Memleketimizde olduğu gibi, başörtüsünün eğitime engel teşkil ettiğini iddia eden zavallılar maalesef bu ülkelerde de mevcut. Kızımın ilkokul müdiresi de bunlardan biriydi. O zamanlar Türkiye’de üniversitelerde başörtüsü yasağı vardı. Avrupalılar da kendi ülkelerinin nasıl özgür ve demokrat olduklarını, ilkokullara, ana okullarına bile Müslüman çocuklarının rahatlıkla başörtülü gidebildiklerini söylüyorlardı. Günümüzde ise bazı Avrupa ülkelerinde, mesela Avusturya’da, 14 yaşına kadar Müslüman kız çocuklarının başlarını örtmelerinin yasaklanması dikkate şayan bir durumdur. Çok övündükleri demokratlıkları ve özgürlük anlayışları nerede kaldı?

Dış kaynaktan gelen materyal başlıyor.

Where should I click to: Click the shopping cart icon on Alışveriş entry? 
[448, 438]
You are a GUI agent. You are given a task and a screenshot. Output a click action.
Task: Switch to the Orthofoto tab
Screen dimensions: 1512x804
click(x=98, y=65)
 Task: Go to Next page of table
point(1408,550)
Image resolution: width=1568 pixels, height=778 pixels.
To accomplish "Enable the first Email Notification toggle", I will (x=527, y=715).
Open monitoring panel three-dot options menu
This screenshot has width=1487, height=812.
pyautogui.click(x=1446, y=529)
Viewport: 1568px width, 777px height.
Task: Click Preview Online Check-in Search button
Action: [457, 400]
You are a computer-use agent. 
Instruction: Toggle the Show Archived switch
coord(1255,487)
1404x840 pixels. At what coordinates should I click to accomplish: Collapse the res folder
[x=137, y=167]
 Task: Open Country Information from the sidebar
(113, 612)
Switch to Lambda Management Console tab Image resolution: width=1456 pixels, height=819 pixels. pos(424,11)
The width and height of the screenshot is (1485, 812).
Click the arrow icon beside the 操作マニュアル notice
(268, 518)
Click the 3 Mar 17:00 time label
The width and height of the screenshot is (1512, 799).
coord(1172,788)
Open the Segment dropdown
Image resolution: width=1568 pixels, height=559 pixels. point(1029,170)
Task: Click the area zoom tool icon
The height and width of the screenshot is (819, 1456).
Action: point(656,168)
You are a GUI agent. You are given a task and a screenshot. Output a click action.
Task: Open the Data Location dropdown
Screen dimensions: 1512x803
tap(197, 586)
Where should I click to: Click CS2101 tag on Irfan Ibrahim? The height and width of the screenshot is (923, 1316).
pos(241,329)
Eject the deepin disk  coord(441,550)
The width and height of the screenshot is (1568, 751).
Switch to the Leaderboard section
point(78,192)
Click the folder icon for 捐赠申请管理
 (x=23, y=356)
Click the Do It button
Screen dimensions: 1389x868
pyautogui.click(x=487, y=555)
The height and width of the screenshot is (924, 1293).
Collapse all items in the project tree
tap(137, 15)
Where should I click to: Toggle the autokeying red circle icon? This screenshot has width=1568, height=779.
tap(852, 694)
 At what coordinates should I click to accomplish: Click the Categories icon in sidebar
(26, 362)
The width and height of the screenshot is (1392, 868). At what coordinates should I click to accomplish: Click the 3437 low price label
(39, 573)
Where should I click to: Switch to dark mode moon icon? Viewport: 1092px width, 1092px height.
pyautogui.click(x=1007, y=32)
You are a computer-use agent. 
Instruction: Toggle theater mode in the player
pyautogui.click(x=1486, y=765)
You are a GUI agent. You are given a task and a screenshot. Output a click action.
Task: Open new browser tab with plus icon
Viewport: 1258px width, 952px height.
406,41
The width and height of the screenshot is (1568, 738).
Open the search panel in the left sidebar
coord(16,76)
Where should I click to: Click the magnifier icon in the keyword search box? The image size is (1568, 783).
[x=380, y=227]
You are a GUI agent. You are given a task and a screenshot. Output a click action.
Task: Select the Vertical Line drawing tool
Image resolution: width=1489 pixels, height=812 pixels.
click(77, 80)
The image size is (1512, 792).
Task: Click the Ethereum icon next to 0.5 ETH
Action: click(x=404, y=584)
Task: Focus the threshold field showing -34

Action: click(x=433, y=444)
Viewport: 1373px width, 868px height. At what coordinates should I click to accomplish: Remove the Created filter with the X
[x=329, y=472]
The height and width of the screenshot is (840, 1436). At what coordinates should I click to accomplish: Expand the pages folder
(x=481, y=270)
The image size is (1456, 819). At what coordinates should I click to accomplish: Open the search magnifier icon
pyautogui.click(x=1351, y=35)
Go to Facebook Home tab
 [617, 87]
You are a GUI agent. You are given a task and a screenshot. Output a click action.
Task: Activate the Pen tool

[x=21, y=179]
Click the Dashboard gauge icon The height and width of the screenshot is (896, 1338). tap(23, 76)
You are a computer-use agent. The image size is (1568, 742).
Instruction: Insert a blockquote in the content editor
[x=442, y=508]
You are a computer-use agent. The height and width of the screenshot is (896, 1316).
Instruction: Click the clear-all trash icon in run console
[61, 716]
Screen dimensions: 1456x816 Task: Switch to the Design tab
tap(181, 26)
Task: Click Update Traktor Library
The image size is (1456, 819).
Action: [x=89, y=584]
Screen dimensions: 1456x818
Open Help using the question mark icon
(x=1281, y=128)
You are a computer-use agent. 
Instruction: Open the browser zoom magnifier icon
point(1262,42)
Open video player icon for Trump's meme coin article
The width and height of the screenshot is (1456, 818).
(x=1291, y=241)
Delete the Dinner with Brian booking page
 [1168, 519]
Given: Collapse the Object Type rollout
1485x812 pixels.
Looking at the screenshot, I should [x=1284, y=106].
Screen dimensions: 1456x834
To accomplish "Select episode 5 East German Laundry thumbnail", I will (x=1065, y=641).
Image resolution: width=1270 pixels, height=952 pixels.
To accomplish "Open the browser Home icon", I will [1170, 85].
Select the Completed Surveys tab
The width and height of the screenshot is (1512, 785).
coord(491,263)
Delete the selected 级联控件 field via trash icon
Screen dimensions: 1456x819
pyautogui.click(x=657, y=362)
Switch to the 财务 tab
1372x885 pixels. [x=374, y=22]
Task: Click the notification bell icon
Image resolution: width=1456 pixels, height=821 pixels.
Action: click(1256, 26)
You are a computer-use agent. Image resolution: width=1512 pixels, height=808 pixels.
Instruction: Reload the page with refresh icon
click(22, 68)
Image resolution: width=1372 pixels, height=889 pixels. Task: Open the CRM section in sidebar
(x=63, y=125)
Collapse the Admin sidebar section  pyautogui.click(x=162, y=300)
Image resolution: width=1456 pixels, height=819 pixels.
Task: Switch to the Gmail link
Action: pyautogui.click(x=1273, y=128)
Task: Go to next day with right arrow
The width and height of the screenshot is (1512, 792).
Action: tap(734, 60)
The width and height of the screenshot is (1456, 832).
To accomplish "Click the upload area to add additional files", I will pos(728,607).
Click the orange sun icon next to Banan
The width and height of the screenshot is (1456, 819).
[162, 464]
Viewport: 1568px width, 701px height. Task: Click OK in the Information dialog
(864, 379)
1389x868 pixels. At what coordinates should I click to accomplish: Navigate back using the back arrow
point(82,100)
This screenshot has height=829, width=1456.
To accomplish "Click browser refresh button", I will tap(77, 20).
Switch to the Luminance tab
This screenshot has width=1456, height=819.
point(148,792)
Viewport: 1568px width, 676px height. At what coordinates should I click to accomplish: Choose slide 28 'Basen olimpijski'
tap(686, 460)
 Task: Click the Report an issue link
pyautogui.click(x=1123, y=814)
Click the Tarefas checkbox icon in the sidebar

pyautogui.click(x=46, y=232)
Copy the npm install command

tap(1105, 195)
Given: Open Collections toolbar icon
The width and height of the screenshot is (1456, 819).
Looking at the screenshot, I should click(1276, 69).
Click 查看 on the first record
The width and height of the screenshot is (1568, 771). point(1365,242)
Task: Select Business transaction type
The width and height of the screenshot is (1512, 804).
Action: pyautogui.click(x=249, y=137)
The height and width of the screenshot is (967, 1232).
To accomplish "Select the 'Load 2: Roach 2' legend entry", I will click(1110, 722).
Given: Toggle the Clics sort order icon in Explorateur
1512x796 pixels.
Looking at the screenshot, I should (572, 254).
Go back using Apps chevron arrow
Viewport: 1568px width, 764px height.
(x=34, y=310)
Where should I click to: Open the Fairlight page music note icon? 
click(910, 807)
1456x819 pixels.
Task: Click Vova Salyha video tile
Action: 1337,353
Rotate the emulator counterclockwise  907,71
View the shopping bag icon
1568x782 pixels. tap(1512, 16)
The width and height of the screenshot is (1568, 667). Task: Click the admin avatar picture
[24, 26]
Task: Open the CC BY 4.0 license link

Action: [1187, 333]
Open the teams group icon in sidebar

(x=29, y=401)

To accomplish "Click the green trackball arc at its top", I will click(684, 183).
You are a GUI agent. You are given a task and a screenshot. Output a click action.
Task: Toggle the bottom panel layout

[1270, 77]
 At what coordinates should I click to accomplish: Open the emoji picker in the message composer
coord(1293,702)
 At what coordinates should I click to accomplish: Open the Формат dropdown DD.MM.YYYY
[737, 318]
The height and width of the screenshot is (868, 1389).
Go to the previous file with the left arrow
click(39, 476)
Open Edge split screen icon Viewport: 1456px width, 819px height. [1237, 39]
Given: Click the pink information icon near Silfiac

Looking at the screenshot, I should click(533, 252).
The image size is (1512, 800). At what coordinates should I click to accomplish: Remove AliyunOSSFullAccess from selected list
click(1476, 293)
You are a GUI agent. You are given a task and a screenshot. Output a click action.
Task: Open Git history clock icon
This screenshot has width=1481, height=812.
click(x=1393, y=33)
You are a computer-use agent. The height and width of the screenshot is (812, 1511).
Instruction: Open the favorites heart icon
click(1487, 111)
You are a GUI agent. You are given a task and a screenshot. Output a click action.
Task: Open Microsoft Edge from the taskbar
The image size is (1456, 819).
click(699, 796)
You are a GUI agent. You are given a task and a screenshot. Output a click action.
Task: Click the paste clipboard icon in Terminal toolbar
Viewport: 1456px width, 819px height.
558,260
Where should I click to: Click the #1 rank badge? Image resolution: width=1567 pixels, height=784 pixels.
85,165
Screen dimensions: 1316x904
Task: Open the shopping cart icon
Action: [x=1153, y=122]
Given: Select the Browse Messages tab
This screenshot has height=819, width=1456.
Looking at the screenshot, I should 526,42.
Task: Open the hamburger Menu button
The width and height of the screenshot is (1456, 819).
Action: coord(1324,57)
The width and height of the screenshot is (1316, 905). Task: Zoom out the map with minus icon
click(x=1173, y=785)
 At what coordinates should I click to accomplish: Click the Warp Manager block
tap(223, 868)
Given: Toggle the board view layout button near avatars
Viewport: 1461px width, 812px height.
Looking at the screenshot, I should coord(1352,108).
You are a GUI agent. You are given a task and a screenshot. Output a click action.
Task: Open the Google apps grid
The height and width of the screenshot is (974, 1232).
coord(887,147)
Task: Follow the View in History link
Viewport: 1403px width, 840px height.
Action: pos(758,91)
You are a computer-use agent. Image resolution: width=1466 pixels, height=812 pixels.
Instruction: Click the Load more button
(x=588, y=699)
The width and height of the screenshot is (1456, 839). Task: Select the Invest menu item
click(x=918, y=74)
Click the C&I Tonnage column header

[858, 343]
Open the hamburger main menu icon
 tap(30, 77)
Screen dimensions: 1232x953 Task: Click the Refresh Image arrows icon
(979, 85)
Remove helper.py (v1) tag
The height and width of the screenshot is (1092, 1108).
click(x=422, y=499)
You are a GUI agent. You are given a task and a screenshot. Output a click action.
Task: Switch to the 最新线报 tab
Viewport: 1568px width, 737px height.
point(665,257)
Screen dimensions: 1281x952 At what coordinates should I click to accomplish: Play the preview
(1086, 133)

Tesettür zikredildiğinde yalnızca kadınlarımızın hatıra gelmesi, geleneksel bir yaklaşımın neticesidir ve doğru değildir. Zira erkekler de tesettüre riayet etmek mecburiyetindedir. Bugün Müslüman erkek ve kadınların örtünmesi yalnızca örtmekten ibaret değildir. Yani tesettür vücut hatlarının da belli olmaması demektir. Başını örtüp, vücudunun kalan kısmını dar elbiselerle çıplak olmaktan daha cazip göstermek asla caiz değildir. Erkeklerin dahi dar pantolonlarla vücut hatlarını belli etmeleri elbette caiz değildir.

Örtünmek, insanı şereflendiren edebin bir neticesidir. Edeb, örtünmeyi gerektirir, Rahmanidir. Çıplaklık ise edebsizliktir, şeytanidir. Almanya’da havalar çok sıcak olduğunda bir erkeğin şortla her tarafta dolaşması edebsizliktir. İspanya sahillerinde, plaj olmayan yerlerde erkeklerin fanilasız üst kısımlarının çıplak olarak gezmesini yasaklamak edebtir. Düğüne giderken giymeye utandığı bir donu,  Cuma namazına gelirken giymek suretiyle Müslüman erkek ne kadar edebe uygun davranmaktadır?